Beyond Miscommunication

Rachel HauckUncategorized Leave a Comment

We all do it. Say what we think is clear only to find out it wasn’t clear at all.

This happened to me the other day. My husband and I were talking about buying a new mattress for our bed. (It’s time. Our other one is 17 years old. I know, that’s like, illegal. But with six kids splurging on a mattress just wasn’t a priority.)

But I digress.

So we talked all morning about what mattress we wanted. And I gave my input. He had to run errands so he said he would stop by a nearby mattress store and “look.” If you’re married, you probably know already that a man’s version of looking is way different than a woman’s. Our looking can go on for days, weeks even, as we talk about it, research it and get input from our friends. Not most men I know. Most of them go in for the kill, bag it, tag it and walk out with it.

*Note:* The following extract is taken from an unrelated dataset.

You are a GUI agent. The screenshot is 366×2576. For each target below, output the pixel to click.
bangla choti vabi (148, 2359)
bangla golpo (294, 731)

That afternoon while my husband was “looking” I went on a nice long walk. I was halfway through my walk, enjoying the lovely fall weather when something occurred to me: he is going to BUY that dang mattress. And I’m never going to see it and it might not be the one I would’ve picked and then I just won’t be happy and… my thoughts ran away so fast I nearly cut my walk short and went home to call him.

But I didn’t. I reasoned with myself and finished my walk. When I got home he was there, spraying the yard for mosquitos because it might be fall but they didn’t get the memo that their season is over. “Did you buy a mattress?” I asked. I was trying to be okay if he did because, in his defense, I had given a lot of input and then empowered him to shop for us. It would be my own fault if I didn’t take the extra step to communicate that I would want to actually see the mattress he got.

He smirked at me. “I’ve been married to you a long time. Do you actually think that I would just go buy a mattress and not include you in that?”

I smiled back at him, united by 21 years of miscommunicating and, sometimes, learning from it. This time my miscommunication worked out but it doesn’t always. Recently we miscommunicated about something and I told him that it was time that we just accepted that, in our busy, disconnected lives of work and family and home and kids and selves we were bound to miscommunicate. The point was not whether we did, it was what we do after. If we could show each other the grace to communicate beyond the miscommunication. We’re still figuring it all out. I suspect we always will be.